= Task description =
Scan the material for the word "Función" and copy each line where it occurs.
Data Start Marker
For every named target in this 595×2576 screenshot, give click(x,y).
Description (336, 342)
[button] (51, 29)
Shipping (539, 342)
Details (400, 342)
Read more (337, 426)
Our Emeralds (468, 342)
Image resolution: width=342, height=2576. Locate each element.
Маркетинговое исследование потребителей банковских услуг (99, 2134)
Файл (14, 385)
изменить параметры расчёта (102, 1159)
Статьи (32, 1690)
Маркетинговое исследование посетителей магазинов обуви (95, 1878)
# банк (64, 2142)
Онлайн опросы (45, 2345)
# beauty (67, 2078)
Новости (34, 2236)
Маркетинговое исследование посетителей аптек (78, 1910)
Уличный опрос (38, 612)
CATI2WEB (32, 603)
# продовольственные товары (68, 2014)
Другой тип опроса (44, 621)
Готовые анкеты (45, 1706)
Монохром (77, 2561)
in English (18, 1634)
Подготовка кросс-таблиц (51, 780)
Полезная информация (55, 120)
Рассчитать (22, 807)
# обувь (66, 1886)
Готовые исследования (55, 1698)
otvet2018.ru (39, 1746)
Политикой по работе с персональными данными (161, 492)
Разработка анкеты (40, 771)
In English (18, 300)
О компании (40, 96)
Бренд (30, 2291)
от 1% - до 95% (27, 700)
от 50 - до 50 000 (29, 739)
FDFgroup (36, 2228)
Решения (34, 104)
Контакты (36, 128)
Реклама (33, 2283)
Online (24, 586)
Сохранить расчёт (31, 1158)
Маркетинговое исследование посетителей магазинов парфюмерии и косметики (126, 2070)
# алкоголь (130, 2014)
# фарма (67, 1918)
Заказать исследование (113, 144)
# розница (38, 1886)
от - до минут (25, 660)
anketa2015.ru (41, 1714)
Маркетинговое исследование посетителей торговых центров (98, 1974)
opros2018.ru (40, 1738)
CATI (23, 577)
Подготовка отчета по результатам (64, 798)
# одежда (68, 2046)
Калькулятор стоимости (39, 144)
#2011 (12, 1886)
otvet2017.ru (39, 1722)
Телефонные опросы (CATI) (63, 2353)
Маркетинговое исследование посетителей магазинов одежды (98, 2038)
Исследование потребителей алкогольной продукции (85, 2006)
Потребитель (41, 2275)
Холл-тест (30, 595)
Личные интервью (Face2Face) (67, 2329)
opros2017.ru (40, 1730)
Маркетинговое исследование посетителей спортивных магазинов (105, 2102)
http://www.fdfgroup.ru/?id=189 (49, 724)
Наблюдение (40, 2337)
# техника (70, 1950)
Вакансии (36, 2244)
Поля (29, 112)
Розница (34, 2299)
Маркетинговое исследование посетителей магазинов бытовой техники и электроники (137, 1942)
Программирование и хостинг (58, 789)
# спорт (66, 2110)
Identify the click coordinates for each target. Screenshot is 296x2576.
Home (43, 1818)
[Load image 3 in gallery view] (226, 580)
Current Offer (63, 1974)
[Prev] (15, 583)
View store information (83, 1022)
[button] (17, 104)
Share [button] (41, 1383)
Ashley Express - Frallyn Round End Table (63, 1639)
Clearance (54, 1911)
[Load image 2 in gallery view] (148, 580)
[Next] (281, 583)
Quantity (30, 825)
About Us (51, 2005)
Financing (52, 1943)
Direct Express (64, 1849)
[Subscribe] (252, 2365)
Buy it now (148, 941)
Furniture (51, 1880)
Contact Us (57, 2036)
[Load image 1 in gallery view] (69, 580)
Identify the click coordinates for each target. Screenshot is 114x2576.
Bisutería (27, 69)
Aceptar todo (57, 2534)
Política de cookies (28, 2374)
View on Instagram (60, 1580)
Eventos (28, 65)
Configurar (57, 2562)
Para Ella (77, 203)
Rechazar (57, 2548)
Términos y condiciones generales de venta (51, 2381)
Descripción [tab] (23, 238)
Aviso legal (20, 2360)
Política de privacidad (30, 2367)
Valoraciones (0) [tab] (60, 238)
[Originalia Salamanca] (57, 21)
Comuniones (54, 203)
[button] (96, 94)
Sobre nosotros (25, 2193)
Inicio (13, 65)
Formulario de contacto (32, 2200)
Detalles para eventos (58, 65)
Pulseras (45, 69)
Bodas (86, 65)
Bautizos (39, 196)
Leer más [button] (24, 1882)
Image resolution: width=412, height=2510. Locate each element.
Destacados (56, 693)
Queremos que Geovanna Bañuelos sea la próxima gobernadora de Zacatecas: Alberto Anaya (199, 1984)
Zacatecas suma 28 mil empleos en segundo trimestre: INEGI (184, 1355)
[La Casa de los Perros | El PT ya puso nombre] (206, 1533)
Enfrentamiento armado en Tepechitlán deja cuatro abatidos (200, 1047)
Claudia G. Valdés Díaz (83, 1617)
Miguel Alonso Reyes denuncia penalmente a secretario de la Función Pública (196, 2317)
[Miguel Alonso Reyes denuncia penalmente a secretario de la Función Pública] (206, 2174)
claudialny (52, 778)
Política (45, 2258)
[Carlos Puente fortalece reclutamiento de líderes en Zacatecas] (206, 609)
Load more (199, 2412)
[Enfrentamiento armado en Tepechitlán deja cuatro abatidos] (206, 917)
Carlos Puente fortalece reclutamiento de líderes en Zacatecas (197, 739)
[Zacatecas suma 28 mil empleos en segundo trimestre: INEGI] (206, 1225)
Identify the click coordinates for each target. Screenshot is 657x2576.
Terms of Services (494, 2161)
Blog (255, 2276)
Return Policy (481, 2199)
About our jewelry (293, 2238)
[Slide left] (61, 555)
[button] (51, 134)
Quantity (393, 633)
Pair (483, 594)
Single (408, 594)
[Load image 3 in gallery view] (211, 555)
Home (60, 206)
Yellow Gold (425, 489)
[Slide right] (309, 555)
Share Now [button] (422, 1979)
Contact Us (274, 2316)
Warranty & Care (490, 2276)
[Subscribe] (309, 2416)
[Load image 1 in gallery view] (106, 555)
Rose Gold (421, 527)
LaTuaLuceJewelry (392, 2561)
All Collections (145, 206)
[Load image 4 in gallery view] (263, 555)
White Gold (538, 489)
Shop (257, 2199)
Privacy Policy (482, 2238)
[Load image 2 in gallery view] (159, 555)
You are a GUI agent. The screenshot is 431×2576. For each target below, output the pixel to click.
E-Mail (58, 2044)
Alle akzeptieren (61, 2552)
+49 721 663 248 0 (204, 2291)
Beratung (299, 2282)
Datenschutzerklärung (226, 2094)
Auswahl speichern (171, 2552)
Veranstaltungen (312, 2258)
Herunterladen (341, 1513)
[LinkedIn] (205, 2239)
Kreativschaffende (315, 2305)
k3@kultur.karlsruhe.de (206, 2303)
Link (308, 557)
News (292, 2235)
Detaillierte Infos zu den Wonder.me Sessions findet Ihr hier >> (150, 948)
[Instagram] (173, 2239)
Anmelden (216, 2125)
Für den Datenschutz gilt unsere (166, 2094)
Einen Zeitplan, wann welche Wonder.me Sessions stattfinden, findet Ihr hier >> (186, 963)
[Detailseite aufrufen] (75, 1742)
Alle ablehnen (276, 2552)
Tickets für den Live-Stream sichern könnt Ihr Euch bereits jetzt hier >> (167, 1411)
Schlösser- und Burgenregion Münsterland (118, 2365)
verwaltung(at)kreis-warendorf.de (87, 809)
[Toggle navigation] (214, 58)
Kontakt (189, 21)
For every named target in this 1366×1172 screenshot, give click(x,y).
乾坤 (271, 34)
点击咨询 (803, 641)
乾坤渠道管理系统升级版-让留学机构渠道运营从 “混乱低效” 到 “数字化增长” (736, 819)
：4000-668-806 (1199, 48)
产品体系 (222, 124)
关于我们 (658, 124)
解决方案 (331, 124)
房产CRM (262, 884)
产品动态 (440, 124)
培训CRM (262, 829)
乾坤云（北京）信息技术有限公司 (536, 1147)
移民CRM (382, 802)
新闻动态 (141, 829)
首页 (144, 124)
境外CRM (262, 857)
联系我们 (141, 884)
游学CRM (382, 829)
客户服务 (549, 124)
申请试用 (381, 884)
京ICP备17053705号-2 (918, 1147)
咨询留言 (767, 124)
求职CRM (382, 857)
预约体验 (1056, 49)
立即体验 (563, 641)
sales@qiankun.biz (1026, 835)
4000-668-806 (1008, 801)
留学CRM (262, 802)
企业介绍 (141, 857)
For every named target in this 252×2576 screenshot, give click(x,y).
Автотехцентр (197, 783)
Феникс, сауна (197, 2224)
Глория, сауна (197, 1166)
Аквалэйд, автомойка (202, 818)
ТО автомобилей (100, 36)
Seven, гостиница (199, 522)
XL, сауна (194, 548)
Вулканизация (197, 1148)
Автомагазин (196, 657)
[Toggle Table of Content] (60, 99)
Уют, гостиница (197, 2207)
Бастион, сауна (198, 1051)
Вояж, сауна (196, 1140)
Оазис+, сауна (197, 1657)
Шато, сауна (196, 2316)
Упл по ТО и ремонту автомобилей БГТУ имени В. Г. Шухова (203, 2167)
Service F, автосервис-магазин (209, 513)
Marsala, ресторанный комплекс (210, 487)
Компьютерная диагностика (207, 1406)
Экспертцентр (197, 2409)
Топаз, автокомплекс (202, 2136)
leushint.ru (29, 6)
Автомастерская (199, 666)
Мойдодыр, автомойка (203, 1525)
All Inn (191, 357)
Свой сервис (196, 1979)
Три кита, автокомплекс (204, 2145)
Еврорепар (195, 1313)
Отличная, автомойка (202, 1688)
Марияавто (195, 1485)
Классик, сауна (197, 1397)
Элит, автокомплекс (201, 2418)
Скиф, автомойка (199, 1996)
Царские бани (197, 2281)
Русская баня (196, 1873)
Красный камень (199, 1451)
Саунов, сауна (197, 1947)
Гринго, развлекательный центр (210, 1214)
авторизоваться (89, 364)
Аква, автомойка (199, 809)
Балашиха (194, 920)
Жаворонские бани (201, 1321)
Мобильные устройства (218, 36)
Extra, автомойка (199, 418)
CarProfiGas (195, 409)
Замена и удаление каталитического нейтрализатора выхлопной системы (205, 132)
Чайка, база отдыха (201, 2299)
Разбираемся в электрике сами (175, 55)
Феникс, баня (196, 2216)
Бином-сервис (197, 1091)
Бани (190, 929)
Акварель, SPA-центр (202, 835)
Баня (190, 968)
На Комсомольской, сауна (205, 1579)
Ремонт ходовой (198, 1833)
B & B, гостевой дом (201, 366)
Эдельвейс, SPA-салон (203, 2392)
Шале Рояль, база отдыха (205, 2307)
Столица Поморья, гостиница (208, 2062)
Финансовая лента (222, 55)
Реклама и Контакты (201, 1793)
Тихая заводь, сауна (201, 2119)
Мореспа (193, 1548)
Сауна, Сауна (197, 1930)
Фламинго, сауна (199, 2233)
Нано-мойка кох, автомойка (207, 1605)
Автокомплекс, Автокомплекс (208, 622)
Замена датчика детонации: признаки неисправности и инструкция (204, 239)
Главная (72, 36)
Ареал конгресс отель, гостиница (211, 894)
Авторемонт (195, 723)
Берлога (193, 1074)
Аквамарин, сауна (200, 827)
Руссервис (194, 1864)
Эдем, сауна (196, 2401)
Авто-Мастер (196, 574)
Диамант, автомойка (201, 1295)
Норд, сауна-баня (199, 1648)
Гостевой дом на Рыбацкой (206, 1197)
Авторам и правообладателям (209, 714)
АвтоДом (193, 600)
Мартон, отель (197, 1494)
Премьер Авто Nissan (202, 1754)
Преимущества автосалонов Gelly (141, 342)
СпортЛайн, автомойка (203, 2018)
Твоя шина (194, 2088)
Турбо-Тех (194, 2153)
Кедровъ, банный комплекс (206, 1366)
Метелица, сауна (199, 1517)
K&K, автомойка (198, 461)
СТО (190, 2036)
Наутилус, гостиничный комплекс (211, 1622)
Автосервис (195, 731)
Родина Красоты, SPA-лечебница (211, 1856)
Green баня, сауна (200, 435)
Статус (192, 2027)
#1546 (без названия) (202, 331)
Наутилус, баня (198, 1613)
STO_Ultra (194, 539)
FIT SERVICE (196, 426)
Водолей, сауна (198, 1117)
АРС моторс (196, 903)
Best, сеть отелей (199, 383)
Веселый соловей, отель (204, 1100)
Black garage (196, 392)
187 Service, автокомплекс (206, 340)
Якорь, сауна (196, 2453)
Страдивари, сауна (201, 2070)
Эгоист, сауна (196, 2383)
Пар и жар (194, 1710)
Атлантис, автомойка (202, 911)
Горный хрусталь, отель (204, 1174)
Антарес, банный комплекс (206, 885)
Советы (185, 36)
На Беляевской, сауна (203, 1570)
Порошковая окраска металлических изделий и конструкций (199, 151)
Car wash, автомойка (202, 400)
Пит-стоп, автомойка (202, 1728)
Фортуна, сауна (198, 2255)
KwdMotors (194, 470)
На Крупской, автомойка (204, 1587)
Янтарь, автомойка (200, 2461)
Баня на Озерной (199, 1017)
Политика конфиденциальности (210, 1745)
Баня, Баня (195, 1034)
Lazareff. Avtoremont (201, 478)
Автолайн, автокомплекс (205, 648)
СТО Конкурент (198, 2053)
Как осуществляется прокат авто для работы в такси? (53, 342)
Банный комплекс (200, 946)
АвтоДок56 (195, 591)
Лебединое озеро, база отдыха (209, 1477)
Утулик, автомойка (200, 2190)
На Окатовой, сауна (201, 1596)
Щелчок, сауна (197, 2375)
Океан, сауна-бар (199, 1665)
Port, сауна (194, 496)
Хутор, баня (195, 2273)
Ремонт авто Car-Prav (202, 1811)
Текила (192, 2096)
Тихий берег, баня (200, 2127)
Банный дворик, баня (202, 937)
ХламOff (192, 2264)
Data End Marker
= Result =
Miguel Alonso Reyes denuncia penalmente a secretario de la Función Pública (196, 2317)
[Miguel Alonso Reyes denuncia penalmente a secretario de la Función Pública] (206, 2174)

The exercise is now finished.